1 Department of Pediatrics, Lebanese University, Lebanon
2 Department of Pediatrics, Balamand University, Lebanon
3 Department of Pediatrics, Lebanon
*Corresponding author: Sacy Robert, Department of Pediatrics, Balamand University, Lebanon.
Submission: September 01, 2018; Published: November 13, 2018
ISSN : 2576-9200Volume3 Issue2
Background: Human herpesvirus 6 (HHV-6), commonly known to cause the childhood disease roseola and nonspecific viral illness, has been known to cause serious neurological complications including fever induced seizures and encephalitis with possible long-term sequelae especially in immunocompromised patients.
Purposes: To report a rare case of HHV-6 meningitis in a 32-day old male infant and the challenging therapeutic approach required to treat and manage this condition.
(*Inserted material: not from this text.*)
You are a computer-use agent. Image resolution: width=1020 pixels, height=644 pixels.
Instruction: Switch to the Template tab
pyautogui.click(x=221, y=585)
Case summary: A 32-day old male infant presented with one episode of high-grade fever and bulging anterior fontanel in the absence of skin rashes. Blood tests were normal but lumbar puncture done at admission revealed lymphocytic pleocytosis secondary to acute HHV-6 confirmed by CSF PCR. Data indicating appropriate treatment in this age group is limited. In this case, the patient received Ganciclovir IV for 14 days and showed clinical improvement.
Conclusion: Treatment of HHV-6 meningitis with ganciclovir is recommended for immunocompromised patients, including immune deficient patients, and those receiving chemotherapy or prolonged course of steroid. However, literature does not support any specific treatment for immunocompetent children. No data or clear recommendations are currently available for the treatment of neonates with HHV-6 meningitis. Should neonates be thought of as immunocompromised hosts and be treated with Ganciclovir or should they only receive supportive treatment? More studies are required to have an evidence based antiviral treatment in this age group.